[Opening Material for this exercise section]

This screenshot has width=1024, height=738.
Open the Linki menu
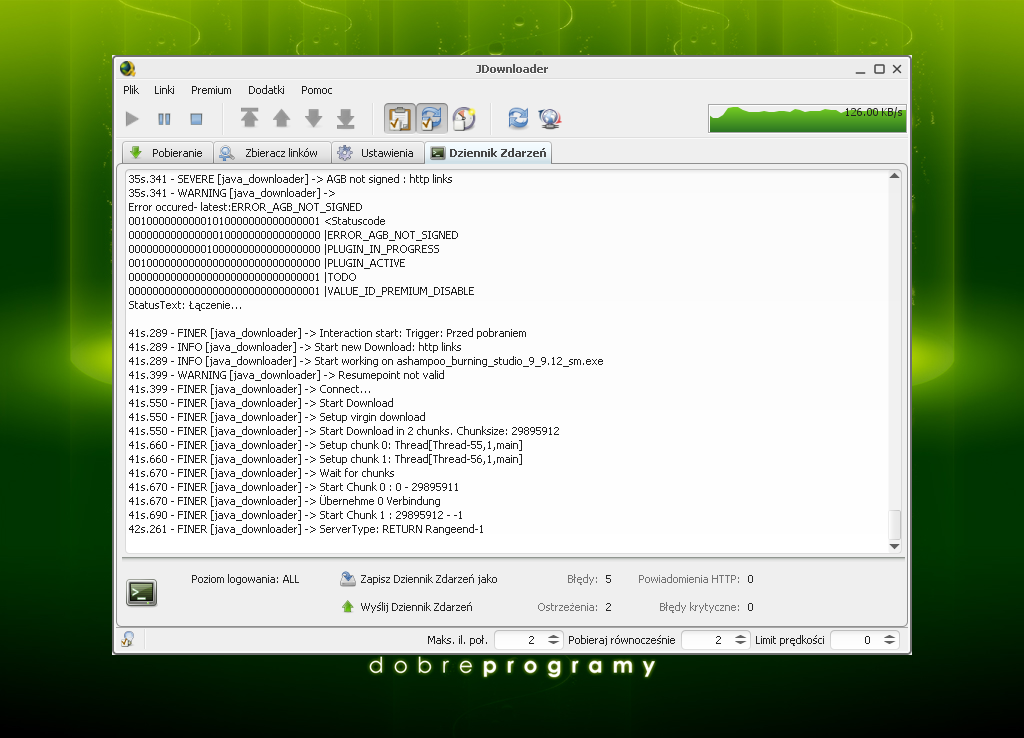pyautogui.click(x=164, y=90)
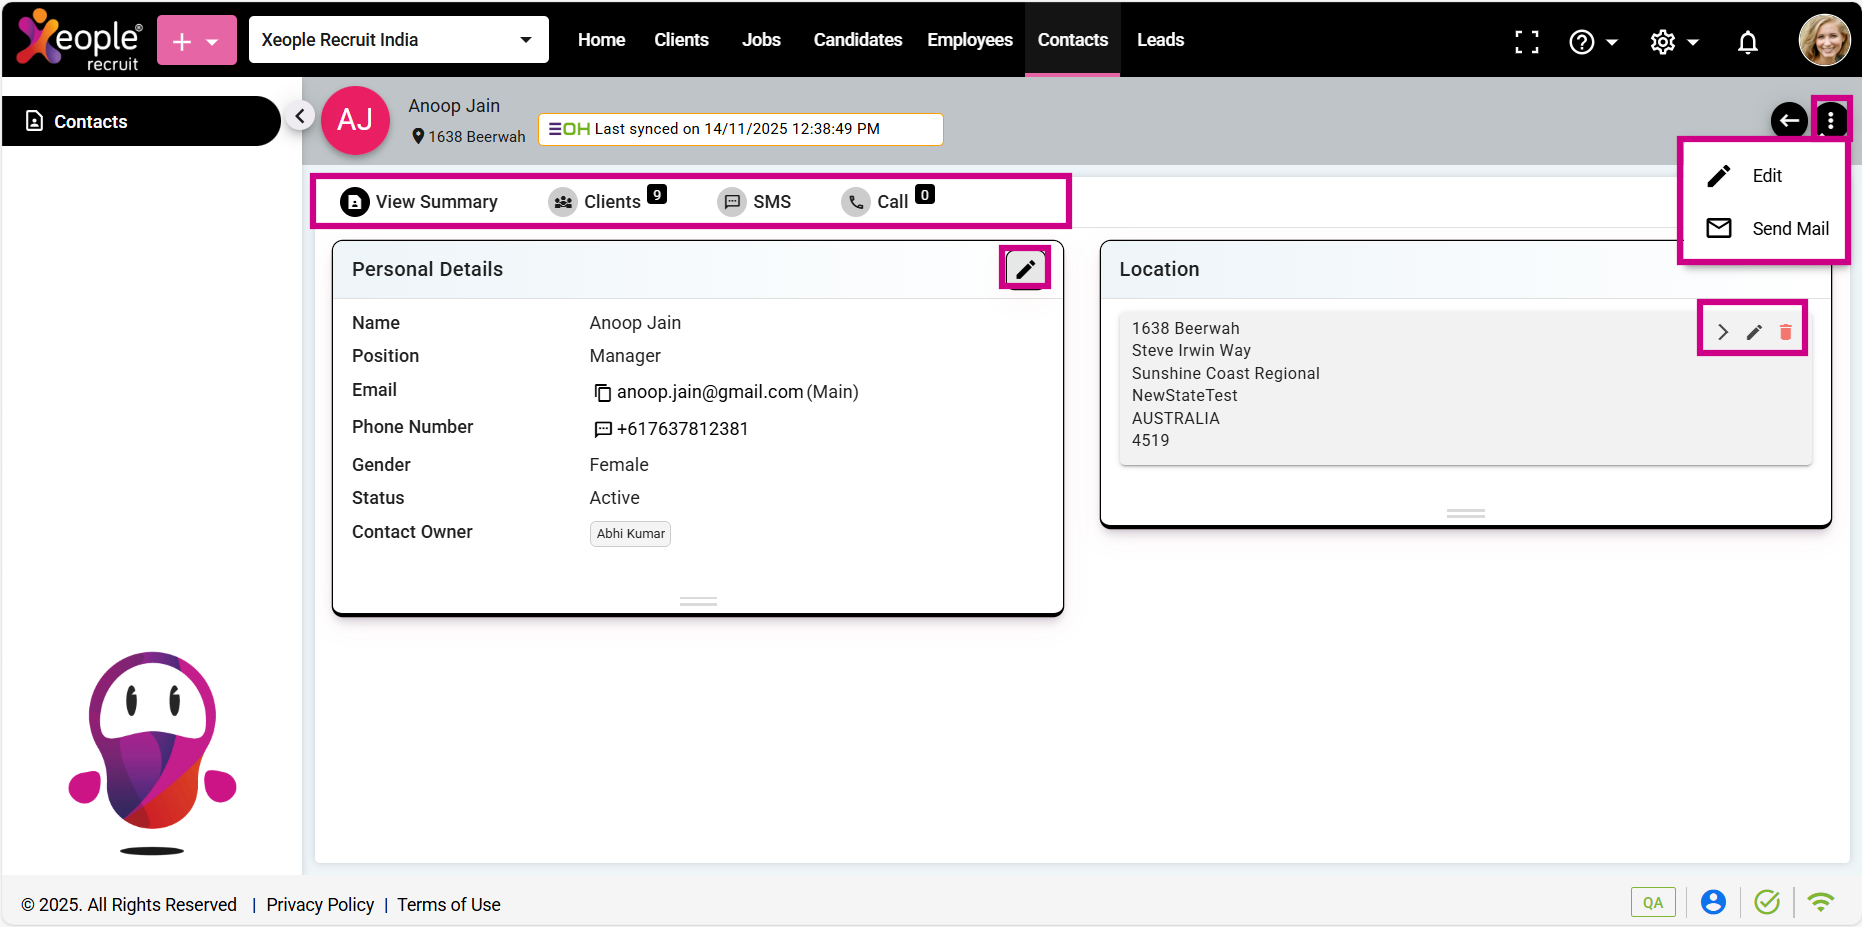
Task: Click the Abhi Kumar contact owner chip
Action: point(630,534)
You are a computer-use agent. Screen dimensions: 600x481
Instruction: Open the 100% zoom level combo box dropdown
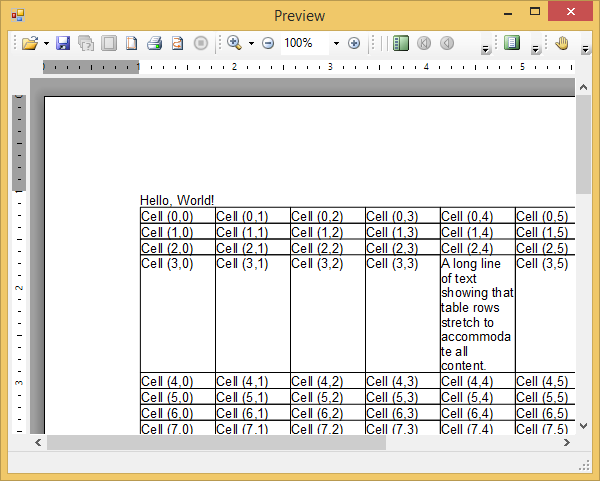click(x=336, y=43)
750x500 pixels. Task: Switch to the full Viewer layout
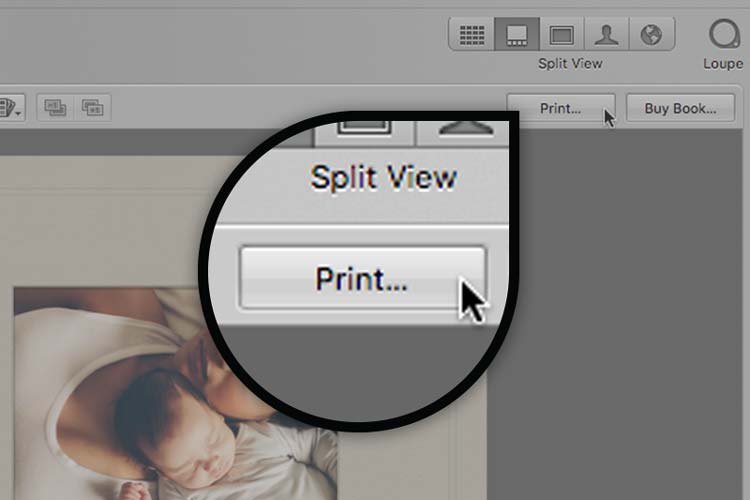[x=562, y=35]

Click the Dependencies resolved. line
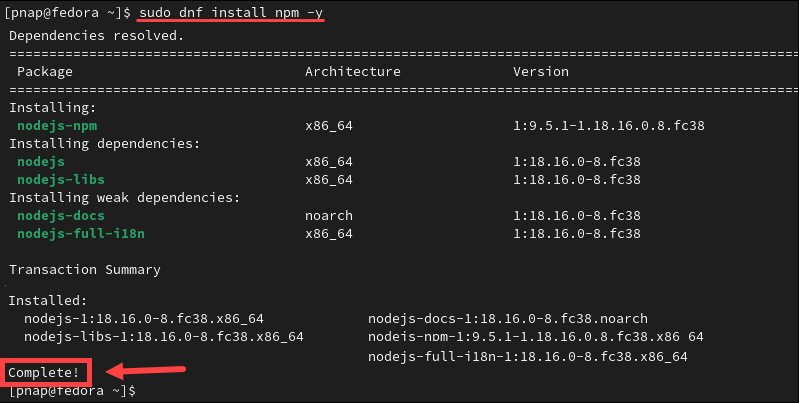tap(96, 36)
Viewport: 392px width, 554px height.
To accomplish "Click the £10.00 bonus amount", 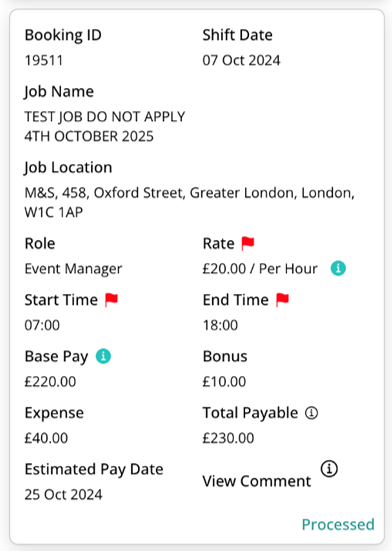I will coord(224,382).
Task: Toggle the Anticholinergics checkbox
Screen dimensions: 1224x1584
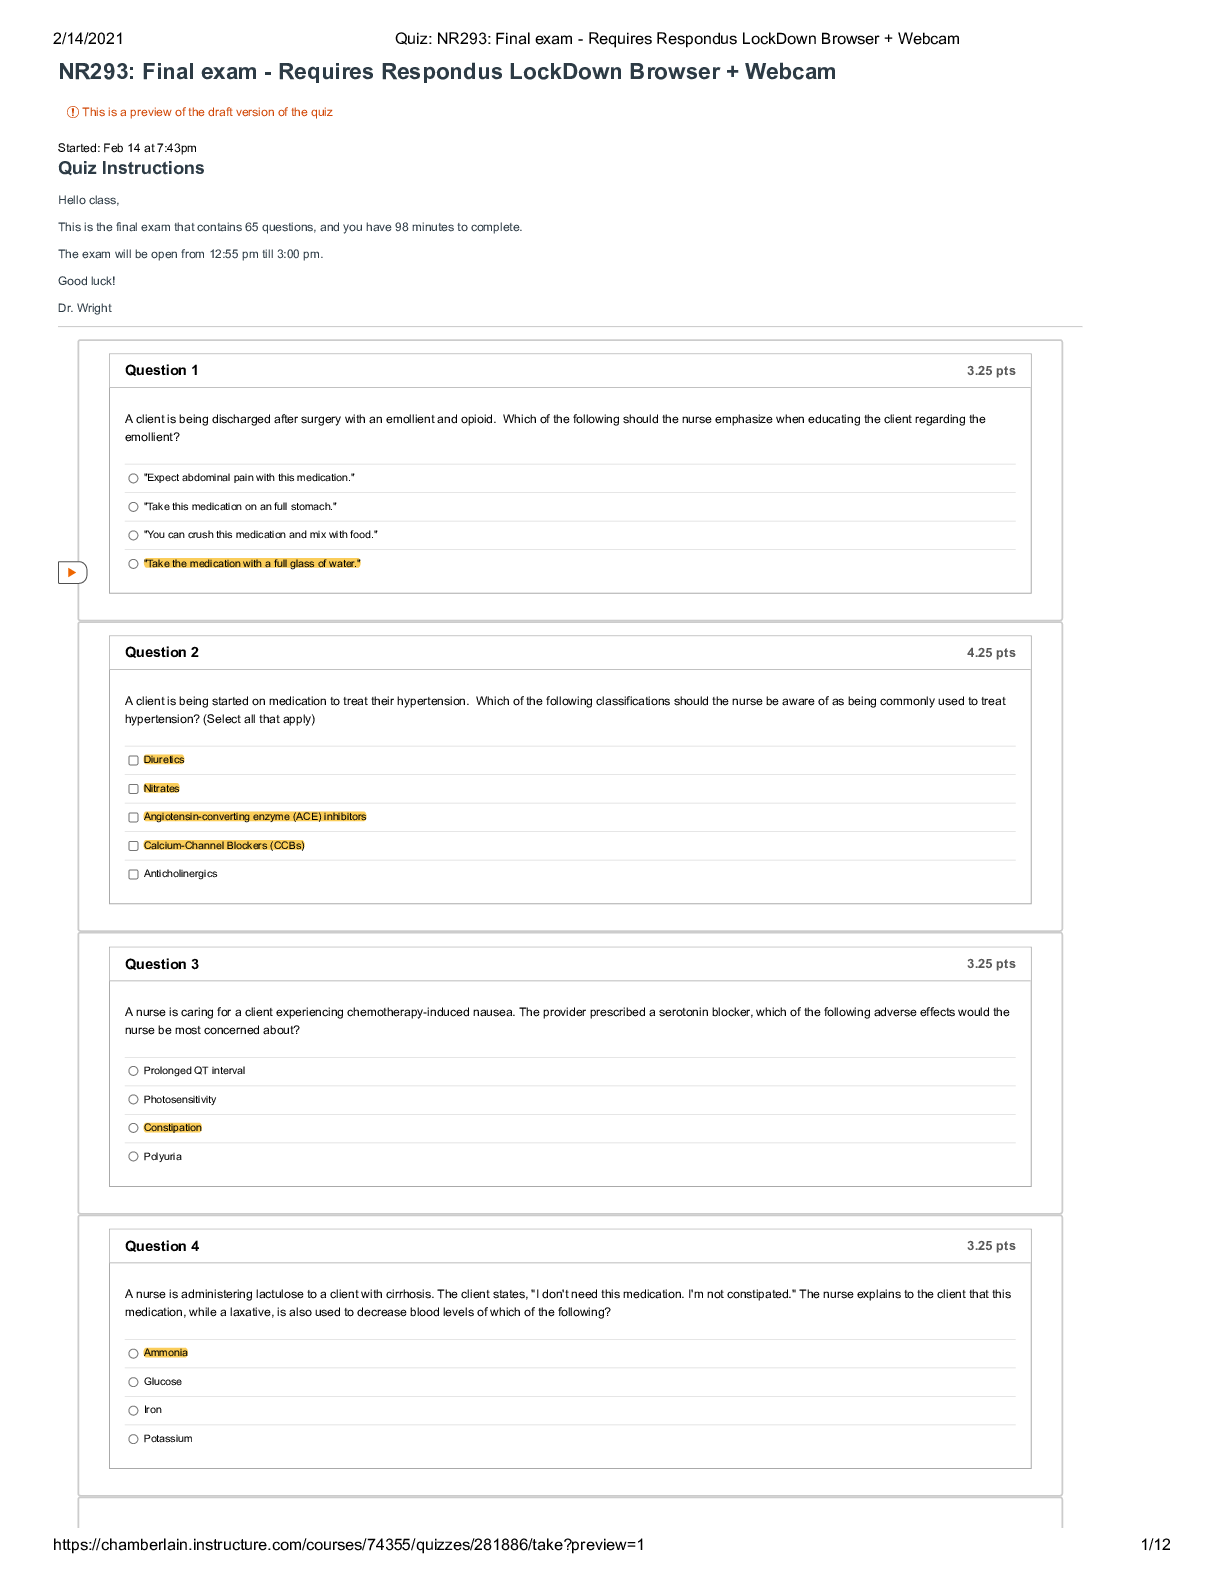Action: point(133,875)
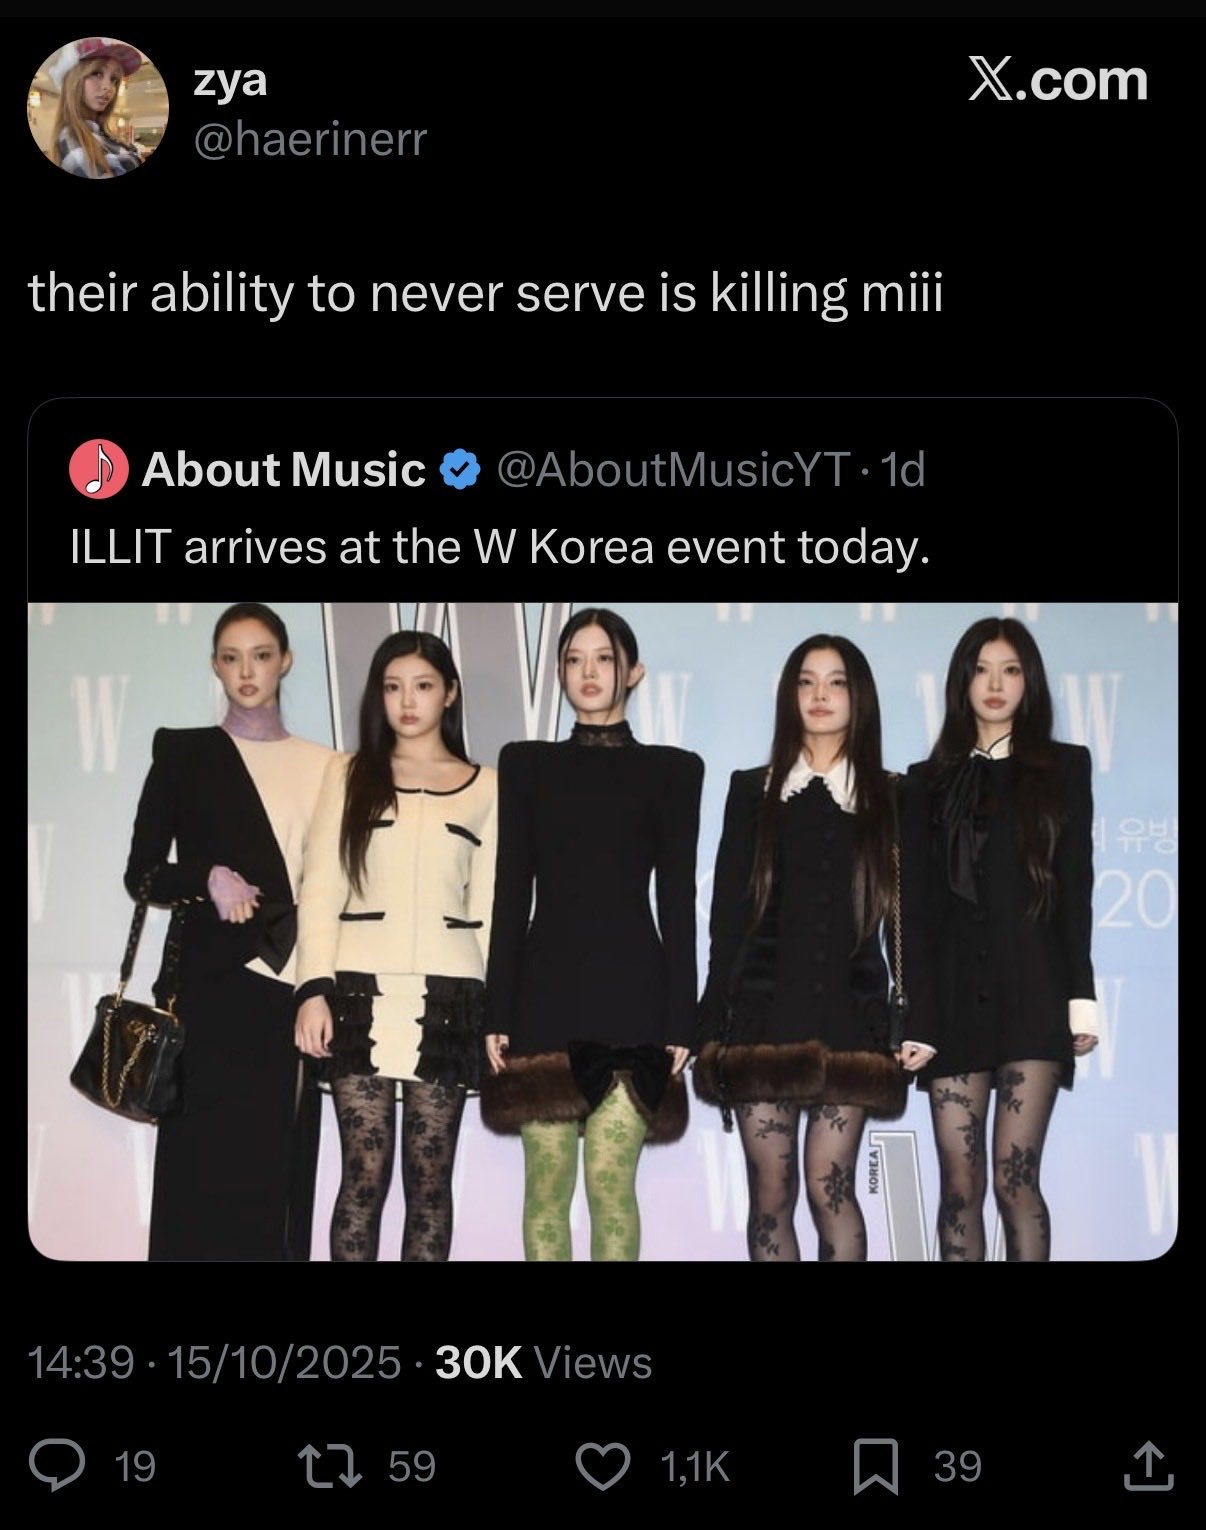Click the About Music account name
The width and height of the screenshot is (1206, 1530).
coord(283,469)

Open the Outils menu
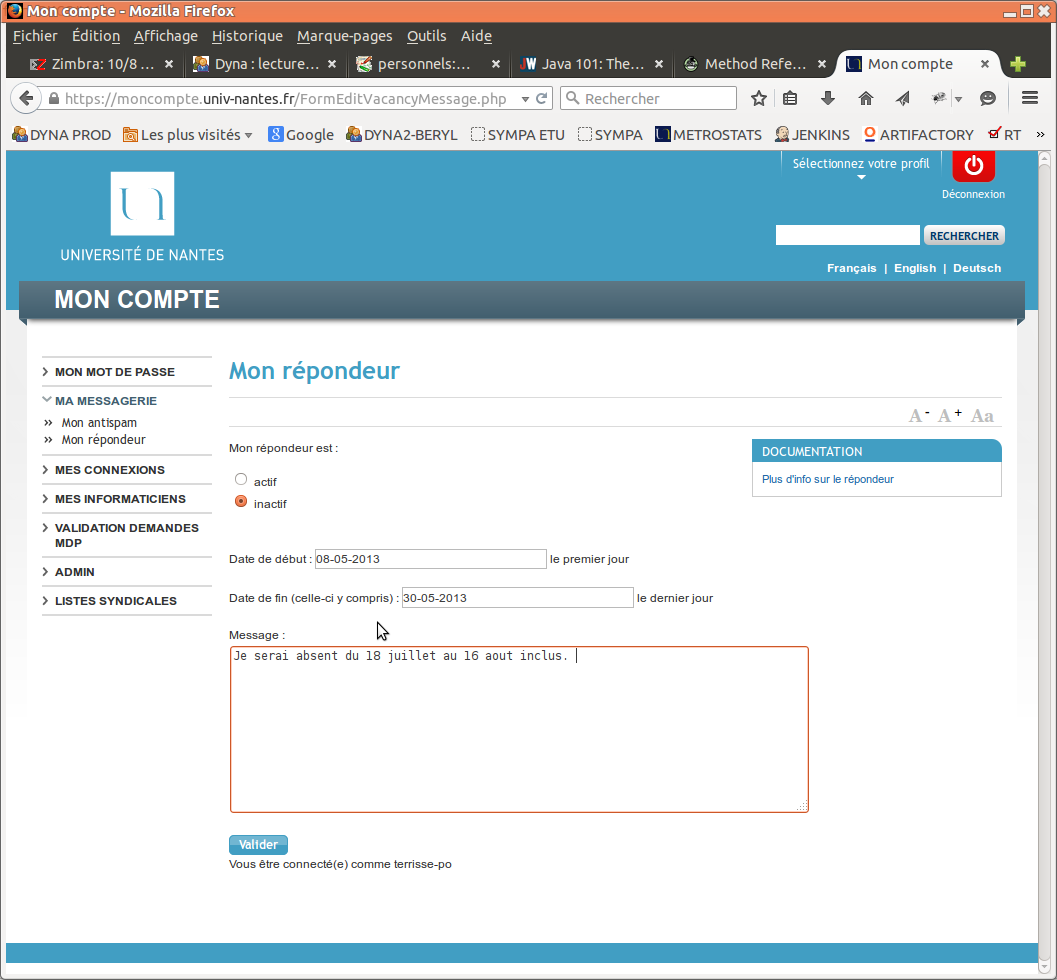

[Closing Material for this exercise section]

The answer should consist only of the lines above from the one with "You are a computer-use" through the one with "Viewport: 392px width, 554px height.", repeated exactly, with no pictures among them.

You are a computer-use agent. Screen dimensions: 600x481
Instruction: Open the 100% zoom level combo box dropdown
click(x=336, y=43)
750x500 pixels. Task: Switch to the full Viewer layout
[x=562, y=35]

Click the Dependencies resolved. line
tap(96, 36)
Viewport: 392px width, 554px height.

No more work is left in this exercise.